Adottò lo pseudonimo di Patrick Ireland nel 1972, dopo i fatti della Bloody Sunday di Derry, per denunciare l’atteggiamento repressivo del governo britannico verso le rivendicazioni irlandesi. Decretò poi la morte dello stesso Patrick nel 2008, grazie al cambio di atteggiamento della Gran Bretagna, tornando al suo nome originale, con una cerimonia tenutasi all’Irish Museum of Modern Art di Dublino, dove è visibile la pietra tombale.
Ma torniamo a noi: Todi, via delle Mura Antiche (già il nome della via ci dice che ci troviamo nel centro storico della città medievale). Al civico 25 un piccolo portoncino ci introduce nella casa che i coniugi O’Doherty acquistarono un po’ di anni fa.
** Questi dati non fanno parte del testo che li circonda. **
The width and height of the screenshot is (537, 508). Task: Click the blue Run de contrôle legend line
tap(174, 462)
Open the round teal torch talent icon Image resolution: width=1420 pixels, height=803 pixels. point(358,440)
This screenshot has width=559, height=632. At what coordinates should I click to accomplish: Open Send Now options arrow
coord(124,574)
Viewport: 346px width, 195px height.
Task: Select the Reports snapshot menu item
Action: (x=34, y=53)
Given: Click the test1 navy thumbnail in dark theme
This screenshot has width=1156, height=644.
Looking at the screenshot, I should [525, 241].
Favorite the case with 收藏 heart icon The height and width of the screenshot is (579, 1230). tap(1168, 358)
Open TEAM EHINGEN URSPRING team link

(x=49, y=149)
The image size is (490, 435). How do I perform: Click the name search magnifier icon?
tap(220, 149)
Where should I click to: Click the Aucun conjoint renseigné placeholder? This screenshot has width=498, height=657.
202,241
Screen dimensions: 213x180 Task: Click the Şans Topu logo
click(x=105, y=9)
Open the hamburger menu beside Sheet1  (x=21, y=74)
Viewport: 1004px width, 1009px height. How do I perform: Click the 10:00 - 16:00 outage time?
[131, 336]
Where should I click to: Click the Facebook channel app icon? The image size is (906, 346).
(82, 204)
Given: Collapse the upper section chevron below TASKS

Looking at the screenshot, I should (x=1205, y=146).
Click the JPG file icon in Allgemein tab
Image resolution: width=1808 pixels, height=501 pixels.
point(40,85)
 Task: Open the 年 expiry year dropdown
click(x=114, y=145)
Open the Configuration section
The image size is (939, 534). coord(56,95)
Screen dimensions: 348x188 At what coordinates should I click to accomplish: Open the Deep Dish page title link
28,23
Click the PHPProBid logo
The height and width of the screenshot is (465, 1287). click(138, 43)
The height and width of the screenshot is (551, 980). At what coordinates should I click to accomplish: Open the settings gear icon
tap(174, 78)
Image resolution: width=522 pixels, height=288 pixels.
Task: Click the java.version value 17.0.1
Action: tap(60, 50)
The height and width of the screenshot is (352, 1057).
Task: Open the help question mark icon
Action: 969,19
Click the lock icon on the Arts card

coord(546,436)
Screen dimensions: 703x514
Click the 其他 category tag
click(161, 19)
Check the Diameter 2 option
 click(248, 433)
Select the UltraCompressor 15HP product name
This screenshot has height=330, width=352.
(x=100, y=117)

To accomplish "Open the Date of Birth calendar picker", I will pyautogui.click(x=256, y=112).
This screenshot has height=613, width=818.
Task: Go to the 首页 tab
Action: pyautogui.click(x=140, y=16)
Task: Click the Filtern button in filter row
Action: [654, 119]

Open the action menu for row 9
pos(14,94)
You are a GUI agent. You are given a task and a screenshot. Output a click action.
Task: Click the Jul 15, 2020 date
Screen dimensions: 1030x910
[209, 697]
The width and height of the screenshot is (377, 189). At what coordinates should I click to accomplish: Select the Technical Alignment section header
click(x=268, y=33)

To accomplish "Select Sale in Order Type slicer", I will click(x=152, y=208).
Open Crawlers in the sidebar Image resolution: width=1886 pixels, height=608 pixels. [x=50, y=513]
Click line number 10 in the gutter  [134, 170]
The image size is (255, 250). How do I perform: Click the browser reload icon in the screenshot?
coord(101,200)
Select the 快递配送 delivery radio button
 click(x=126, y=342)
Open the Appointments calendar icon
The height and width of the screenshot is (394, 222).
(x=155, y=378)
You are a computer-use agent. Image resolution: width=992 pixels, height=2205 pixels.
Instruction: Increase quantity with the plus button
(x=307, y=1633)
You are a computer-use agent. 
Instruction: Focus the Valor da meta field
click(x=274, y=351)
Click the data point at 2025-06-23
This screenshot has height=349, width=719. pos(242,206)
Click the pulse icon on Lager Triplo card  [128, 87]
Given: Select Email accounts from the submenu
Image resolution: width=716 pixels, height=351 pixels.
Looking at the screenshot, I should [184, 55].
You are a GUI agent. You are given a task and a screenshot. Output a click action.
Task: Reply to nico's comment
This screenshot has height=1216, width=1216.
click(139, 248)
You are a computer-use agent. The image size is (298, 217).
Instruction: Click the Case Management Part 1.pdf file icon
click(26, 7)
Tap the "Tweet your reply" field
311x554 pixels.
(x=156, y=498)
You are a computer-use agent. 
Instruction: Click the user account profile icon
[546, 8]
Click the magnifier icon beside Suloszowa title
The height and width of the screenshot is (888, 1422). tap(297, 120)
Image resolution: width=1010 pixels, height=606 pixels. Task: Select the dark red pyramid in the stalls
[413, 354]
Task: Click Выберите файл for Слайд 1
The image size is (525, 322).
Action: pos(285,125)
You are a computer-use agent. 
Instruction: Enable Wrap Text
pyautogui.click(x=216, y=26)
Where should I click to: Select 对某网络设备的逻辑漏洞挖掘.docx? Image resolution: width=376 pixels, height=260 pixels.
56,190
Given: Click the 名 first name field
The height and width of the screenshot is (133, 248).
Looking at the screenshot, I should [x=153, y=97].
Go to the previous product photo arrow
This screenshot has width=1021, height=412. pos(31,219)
Per ritirarsi in tranquillità, si potrebbe pensare… tutt’altro!
Appena i gradini interni di ingresso si apre una grande cucina, rimasta intatta nell’arredo, ma coloratissima.
Riquadri geometrici si rincorrono sulle pareti della Casa Dipinta, e sull’architrave che separa la cucina dalla sala da pranzo campeggia una scritta: One Here Now (Uno Qui Adesso). Il mantra che l’artista vuole trasmetterci.
Vecchi elettrodomestici, molto più che vintage, si alternano all’opera dell’artista.
I decori presentano ovunque linee verticali od oblique. Semplici fregi? Nient’affatto. Qui, un antichissimo alfabeto gaelico, l’alfabeto Ogham, costituito appunto da linee che corrispondono a 20 delle nostre lettere, si fonde con la geometricità dello stile contemporaneo, con colori talvolta tenui e talvolta accesi.
Oltre alle tre parole fondamentali: One Here Now, riprodotte in diverse lingue, sempre con i segni gaelici, lungo tutto l’architrave, du
e lettere sono importanti per l’artista: la “I”, che in inglese oltre ad essere una lettera è anche il pronome personale “IO”, e la “U”, che, sempre in inglese, si legge come il pronome personale “TU”.
La lettera “I” in gaelico si scrive con 5 linee verticali, ed il numero 5, insieme al suo quadrato 25 (guarda caso come il numero civico) ricorrono in tutta la casa.
Saliamo le coloratissime scale che ci conducono al soggiorno: qui, l’opera che più mi colpisce è un’installazione intitolata “Trecento”, in omaggio ai trittici trecenteschi. Dalle forme dipinte si dipartono dei fili che sembrano simulare linee prospettiche, e che ogni visitatore, scelto il proprio punto di fuga, può vedere allineate al dipinto sulla parte in fondo avendo l’impressione che il dipinto si avvicini a noi.
Al piano ancora superiore c’è la camera da letto: finestre ed aperture fittizie giocano con la prospettiva ed una sedia posta sotto una delle finestre realizzate dall’artista mi disorienta fino a farmi dubitare di cosa sia reale e cosa sia, invece, dipinto. Sempre giochi di fili e di prospettive affascinano il visitatore mentre, ai lati del letto, sono visibili le sagome dei due anfitrioni: Brian e Barbara.
Ultima stanza: il bagno, dove i decori ricordano i cerchi del Paradiso dantesco e giochi di specchi ci inebriano con i colori.
Visitare la casa dipinta è sicuramente un’esperienza unica. Senza dubbio le opere di O’Doherty sono visibili in molti musei del mondo, ma questo, a mio avviso, è l’unico posto dove il messaggio dell’artista prende ulteriore forza. Dalle sue radici celtiche, dalle nostre radici latine, che ci rendono tutti unici ma vicini, eredi della storia ma in continuo cambiamento. Siamo tutti One – Here – Now.